Could you please write out the data shown below, exactly and in full?

*** DATA PROVIDED Section Begins ***

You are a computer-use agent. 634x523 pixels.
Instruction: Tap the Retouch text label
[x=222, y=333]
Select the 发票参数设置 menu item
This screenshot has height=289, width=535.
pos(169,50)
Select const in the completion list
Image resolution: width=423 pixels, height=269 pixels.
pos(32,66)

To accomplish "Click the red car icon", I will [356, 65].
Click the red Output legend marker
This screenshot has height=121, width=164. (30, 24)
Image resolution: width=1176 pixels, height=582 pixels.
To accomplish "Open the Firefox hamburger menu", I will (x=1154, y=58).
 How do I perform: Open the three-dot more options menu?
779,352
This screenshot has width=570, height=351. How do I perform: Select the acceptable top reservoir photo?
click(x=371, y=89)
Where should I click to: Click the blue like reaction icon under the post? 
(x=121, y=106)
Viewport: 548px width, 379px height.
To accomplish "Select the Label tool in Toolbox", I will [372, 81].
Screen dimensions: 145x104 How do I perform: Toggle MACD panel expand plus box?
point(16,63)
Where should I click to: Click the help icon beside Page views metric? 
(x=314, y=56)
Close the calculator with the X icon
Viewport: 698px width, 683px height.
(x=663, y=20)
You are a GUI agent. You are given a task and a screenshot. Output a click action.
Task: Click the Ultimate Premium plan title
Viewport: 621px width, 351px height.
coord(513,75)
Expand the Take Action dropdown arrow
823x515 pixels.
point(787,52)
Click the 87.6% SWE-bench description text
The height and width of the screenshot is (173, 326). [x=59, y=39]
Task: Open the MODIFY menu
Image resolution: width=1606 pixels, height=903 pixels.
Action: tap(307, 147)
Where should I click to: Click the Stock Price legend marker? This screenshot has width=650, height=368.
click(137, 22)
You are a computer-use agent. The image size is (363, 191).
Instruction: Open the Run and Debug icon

*** DATA PROVIDED Section Ends ***

## EXERCISE SOLUTION
You are a computer-use agent. 634x523 pixels.
Instruction: Tap the Retouch text label
[x=222, y=333]
Select the 发票参数设置 menu item
This screenshot has height=289, width=535.
pos(169,50)
Select const in the completion list
Image resolution: width=423 pixels, height=269 pixels.
pos(32,66)

To accomplish "Click the red car icon", I will [356, 65].
Click the red Output legend marker
This screenshot has height=121, width=164. (30, 24)
Image resolution: width=1176 pixels, height=582 pixels.
To accomplish "Open the Firefox hamburger menu", I will (x=1154, y=58).
 How do I perform: Open the three-dot more options menu?
779,352
This screenshot has width=570, height=351. How do I perform: Select the acceptable top reservoir photo?
click(x=371, y=89)
Where should I click to: Click the blue like reaction icon under the post? 
(x=121, y=106)
Viewport: 548px width, 379px height.
To accomplish "Select the Label tool in Toolbox", I will [372, 81].
Screen dimensions: 145x104 How do I perform: Toggle MACD panel expand plus box?
point(16,63)
Where should I click to: Click the help icon beside Page views metric? 
(x=314, y=56)
Close the calculator with the X icon
Viewport: 698px width, 683px height.
(x=663, y=20)
You are a GUI agent. You are given a task and a screenshot. Output a click action.
Task: Click the Ultimate Premium plan title
Viewport: 621px width, 351px height.
coord(513,75)
Expand the Take Action dropdown arrow
823x515 pixels.
point(787,52)
Click the 87.6% SWE-bench description text
The height and width of the screenshot is (173, 326). [x=59, y=39]
Task: Open the MODIFY menu
Image resolution: width=1606 pixels, height=903 pixels.
Action: tap(307, 147)
Where should I click to: Click the Stock Price legend marker? This screenshot has width=650, height=368.
click(137, 22)
You are a computer-use agent. The image size is (363, 191).
Instruction: Open the Run and Debug icon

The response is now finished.